__Esercizio assegnato A__:
Rispondi a queste domande sul testo sulla raccolta differenziata:
(i) In quale Comune la stella di “Sceriffo ambientale” fu consegnata a bimbe e bimbi delle Elementari?
(ii) Quale città fu il primo esempio di decollo delle nuove buone pratiche nelle aree metropolitane?
(iii) Quanti impianti di recupero e riciclaggio di rifiuti sono stati incendiati finora, secondo il testo?
__Esercizio assegnato B__:
Trascrivi senza alcuna modifica la parte del testo sulla raccolta differenziata che si apre con le parole "Con Legambiente da" e si chiude con "con Mani Pulite.".
__Esercizio assegnato C__:
Traduci in inglese questa frase del testo sulla raccolta differenziata: «Il “Financial Times” onorò il nuovo modello ambrosiano titolando “Milan can do”.»

__Testo di lettura__:
☆ ☆ ☆ ☆ ☆

Con Legambiente da allora abbiamo lavorato con Comitati di Cittadini in tutta Italia per diffondere le buone pratiche coerenti con tali priorità, incalzando le Amministrazioni a rispondere con nuovi servizi di Igiene Urbana al desiderio sociale crescente di vivere in un ambiente pulito e salubre. Difficile dimenticare il Comune di Tresigallo, dove per il lancio della raccolta differenziata consegnammo la stella di “Sceriffo ambientale” a bimbe e bimbi delle Elementari, che divennero inflessibili controllori dell’adesione delle famiglie a quella che appariva ancora, nella vulgata, un’inutile complicazione delle attività domestiche ed un aumento di costi per gli utenti profetizzato da ‘fuochisti’ e ‘discarichisti’, i cui affari tangentizi emersero con Mani Pulite.

Grazie a Legambiente e Scuola Agraria del Parco di Monza decollò l’emblematica l’esperienza del Comune di Bellusco, che dimostrò come il “porta a porta” generasse miglioramento quantitativo, ma soprattutto qualitativo, delle frazioni raccolte. Non mancammo di dialogare con la cultura industriale, convinti che dovesse emergere un interesse produttivo al recupero delle frazioni riciclabili, in un Paese povero di materie prime che importava carta e cartone dalla raccolta differenziata tedesca per riciclarla nel polo cartario lucchese. Riuscimmo a rendere protagonisti di innovazione dal Gruppo Vetri all’Istituto Valorizzazione Rifiuti dei produttori di polimeri fino all’industria dell’Alluminio, che con il riciclaggio di lattine conseguiva forti risparmi energetici; nacquero così primi Consorzi di filiera dalla cui aggregazione nacque CONAI.

Prese corpo il Consorzio Italiano Compostatori (CIC), oggi leader europeo nel campo della raccolta differenziata dell’umido e sua successiva trasformazione in compost per suoli agrari, verde urbano, ripristino di aree degradate, e biometano. Rimaneva da sfondare il “muro” del decollo delle nuove buone pratiche nelle aree metropolitane: Milano fu il primo esempio di come ciò fosse possibile economicamente, industrialmente e culturalmente sconfiggendo una “emergenza rifiuti” eteroindotta per drenare denaro pubblico per affari tangentizi ed ecomafiosi. Il “Financial Times” onorò il nuovo modello ambrosiano titolando “Milan can do”. Vale la pena di tracciare il percorso della ‘rivoluzione’ milanese, a maggior ragione oggi, quando il potenziale industriale innovativo e creatore di lavoro qualificato che l’azione di Legambiente ha saputo evocare è aggredito dalla “Guerra dei Rifiuti’ che sin qui ha visto oltre 600 impianti di recupero e riciclaggio di rifiuti incendiati da ecomafiosi e corrotti che vedono compromessi i propri enormi profitti e che riprovano ovunque a generare ‘emergenze’ per riassicurarseli . Incomprensibile, al riguardo, la lunga latitanza ed assenza di presidio da parte dello Stato, se si esclude l’azione, posta in essere dalla Procura Nazionale Antimafia, diverse DDA, NOE e CC-CFS. Altrettanto incomprensibile la assenza di un bilancio di impatto ambientale e sanitario di emissioni terribili in quantità e tossicità generate da combustione di milioni di tonnellate di rifiuti eterogenei.

☆ ☆ ☆ ☆ ☆

(Dati per localizzare parole ed elementi)

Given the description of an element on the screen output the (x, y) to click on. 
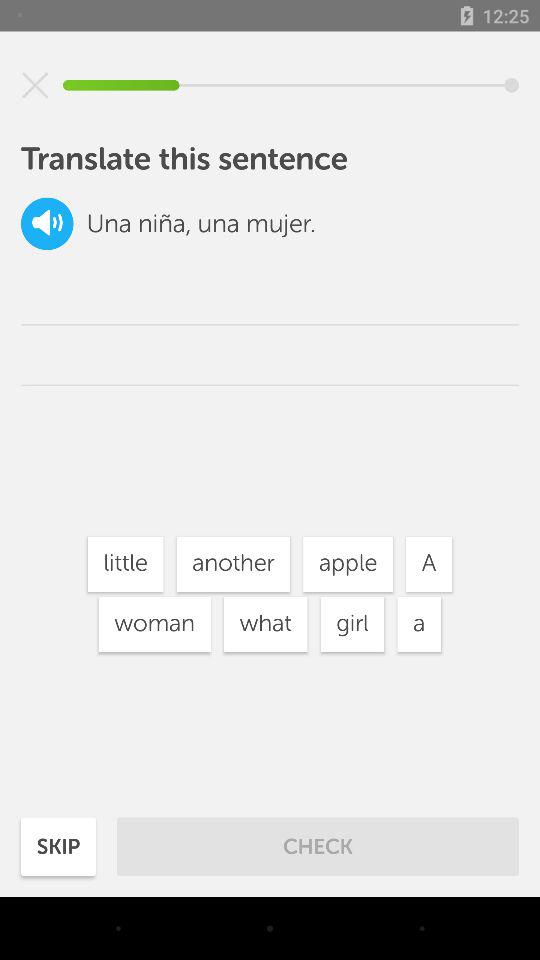
click the icon next to what item (154, 624)
Given the description of an element on the screen output the (x, y) to click on. 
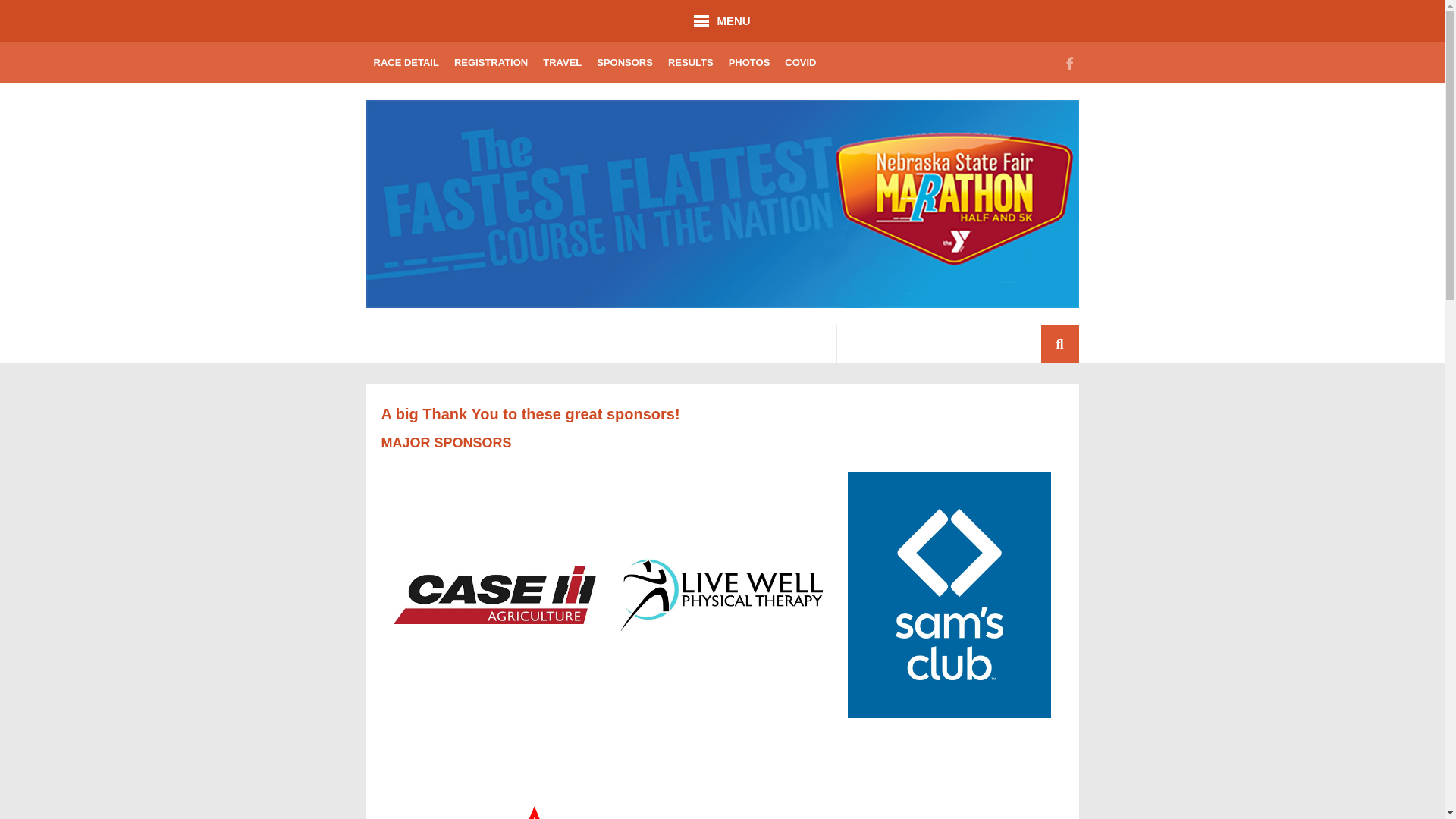
RACE DETAIL (405, 62)
SPONSORS (625, 62)
PHOTOS (748, 62)
COVID (800, 62)
RESULTS (690, 62)
REGISTRATION (490, 62)
TRAVEL (562, 62)
Given the description of an element on the screen output the (x, y) to click on. 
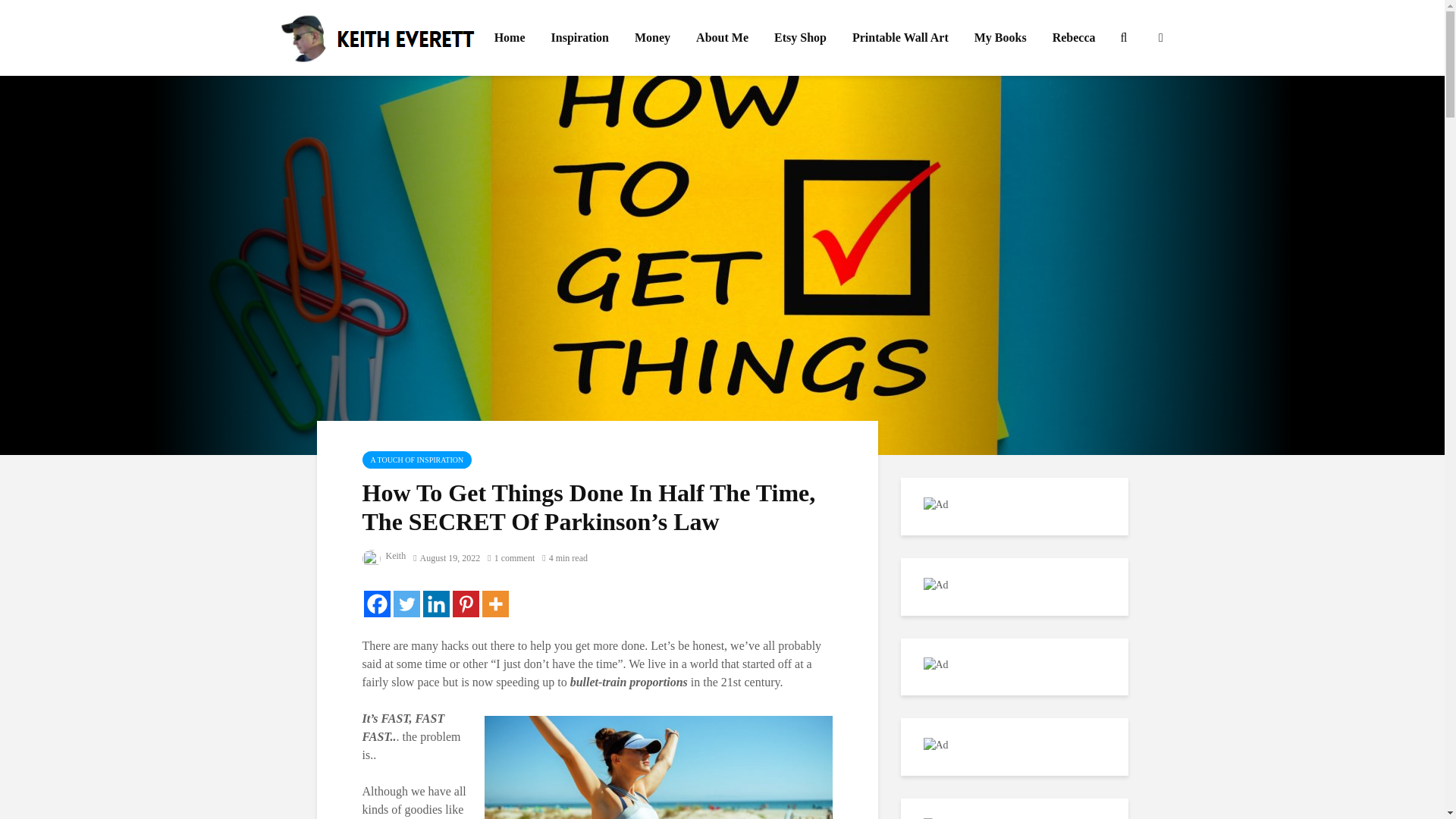
Printable Wall Art (900, 37)
Pinterest (465, 603)
More (494, 603)
Money (652, 37)
About Me (722, 37)
Linkedin (436, 603)
Facebook (377, 603)
My Books (1000, 37)
Inspiration (580, 37)
Home (510, 37)
Given the description of an element on the screen output the (x, y) to click on. 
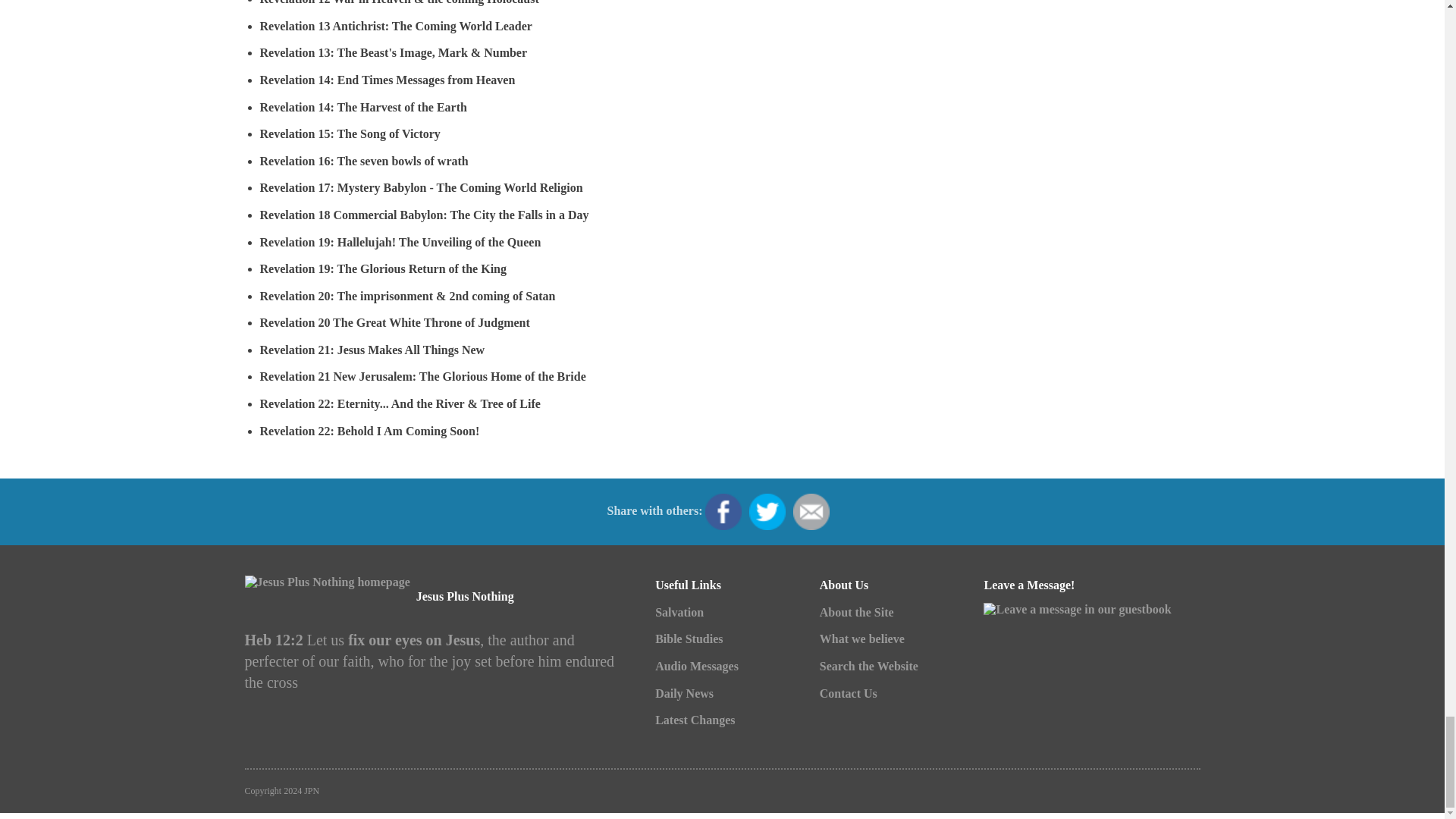
Share on Twitter (767, 511)
Email (811, 511)
Share on Facebook (722, 511)
Given the description of an element on the screen output the (x, y) to click on. 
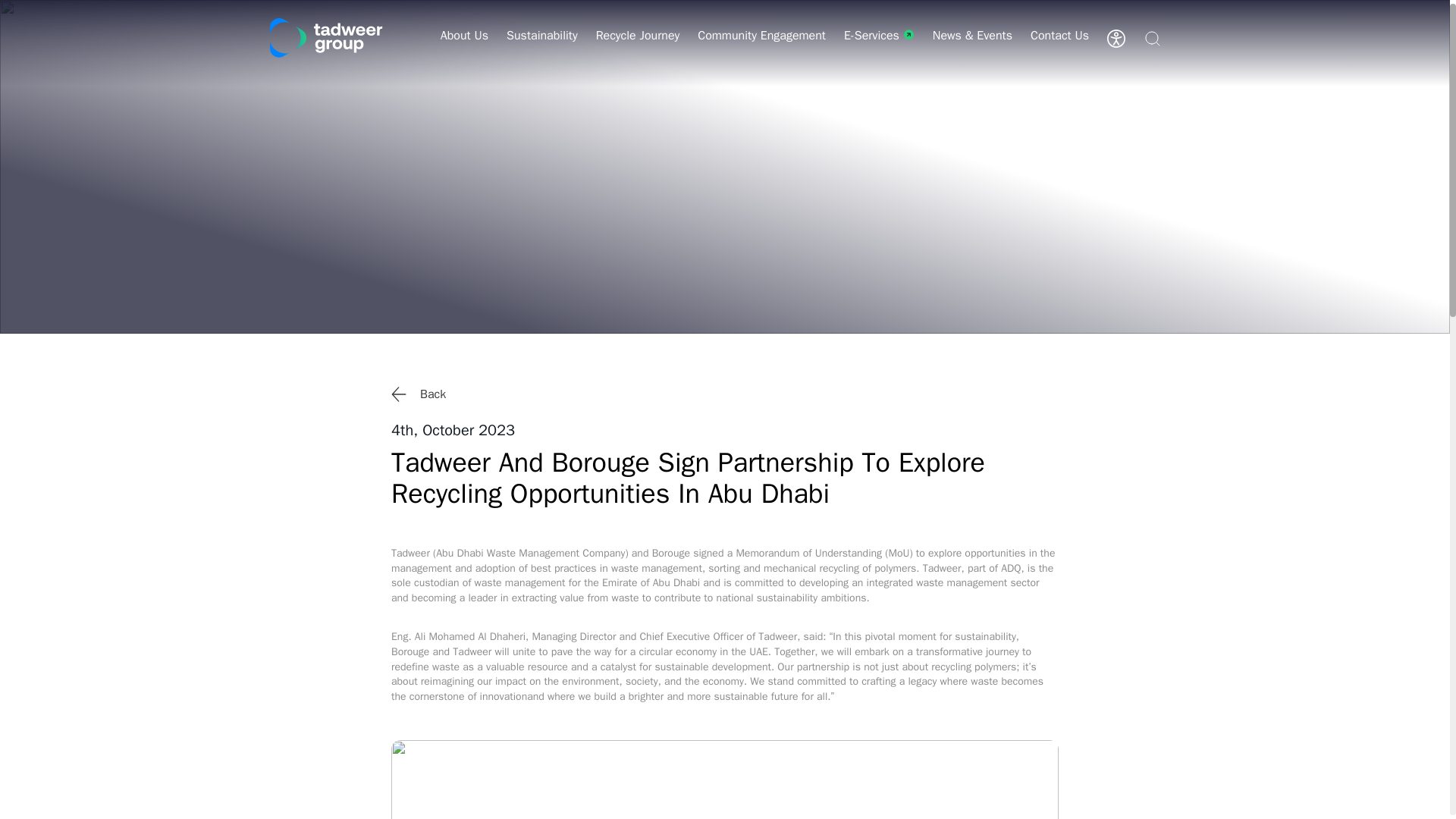
Recycle Journey (637, 48)
Contact Us (1059, 48)
Tadweer (325, 43)
E-Services (879, 48)
About Us (464, 48)
Community Engagement (761, 48)
Back (724, 394)
Sustainability (542, 48)
Given the description of an element on the screen output the (x, y) to click on. 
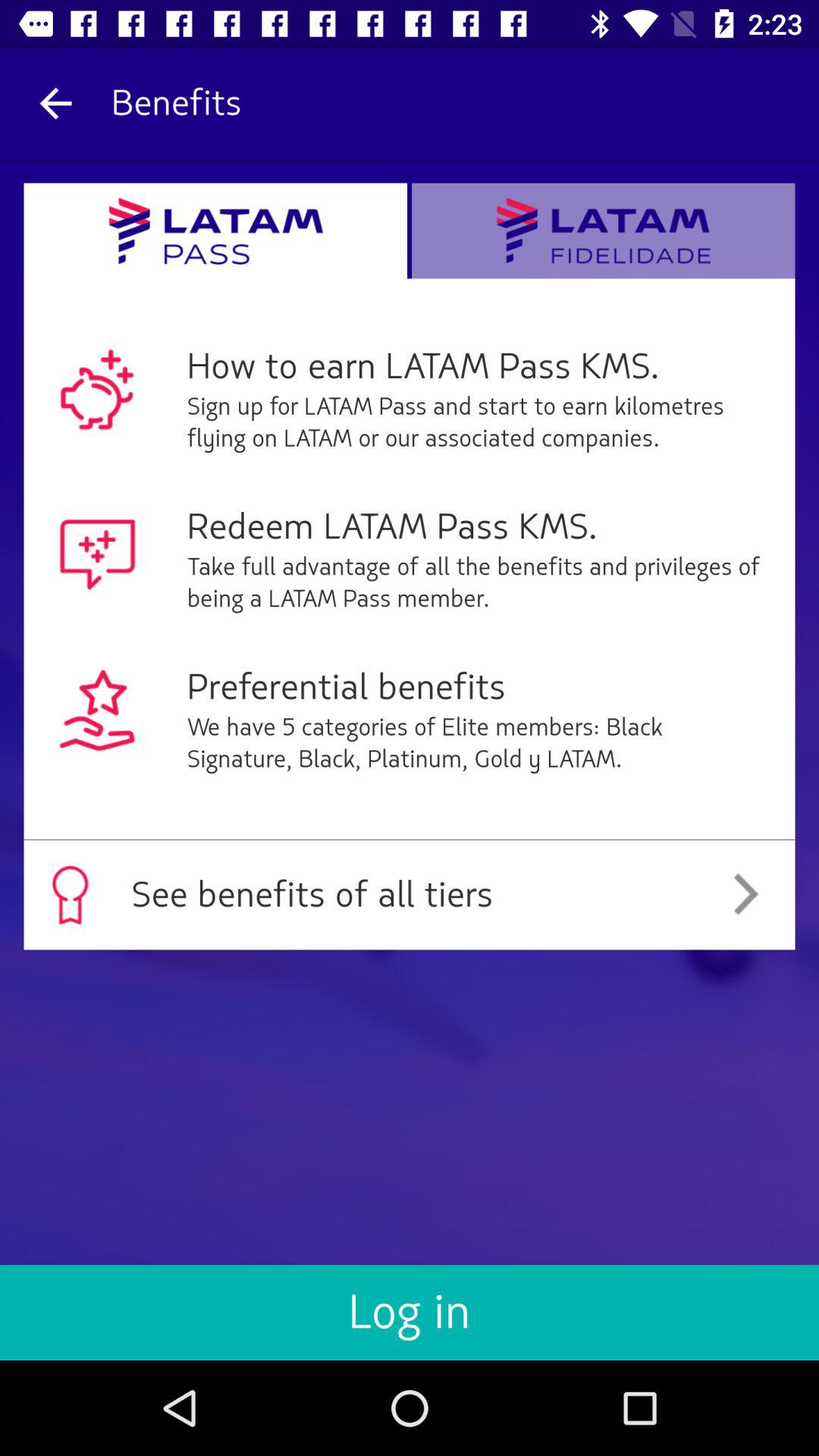
see more options (603, 230)
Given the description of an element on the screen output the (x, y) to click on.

☆ ☆ ☆ ☆ ☆

__Risposta corretta A__:
(i) Nel Comune di Tresigallo.
(ii) Milano.
(iii) Oltre 600.

__Risposta corretta B__:
Con Legambiente da allora abbiamo lavorato con Comitati di Cittadini in tutta Italia per diffondere le buone pratiche coerenti con tali priorità, incalzando le Amministrazioni a rispondere con nuovi servizi di Igiene Urbana al desiderio sociale crescente di vivere in un ambiente pulito e salubre. Difficile dimenticare il Comune di Tresigallo, dove per il lancio della raccolta differenziata consegnammo la stella di “Sceriffo ambientale” a bimbe e bimbi delle Elementari, che divennero inflessibili controllori dell’adesione delle famiglie a quella che appariva ancora, nella vulgata, un’inutile complicazione delle attività domestiche ed un aumento di costi per gli utenti profetizzato da ‘fuochisti’ e ‘discarichisti’, i cui affari tangentizi emersero con Mani Pulite.

__Risposta corretta C__:
The "Financial Times" honored the new Milanese model with the headline "Milan can do."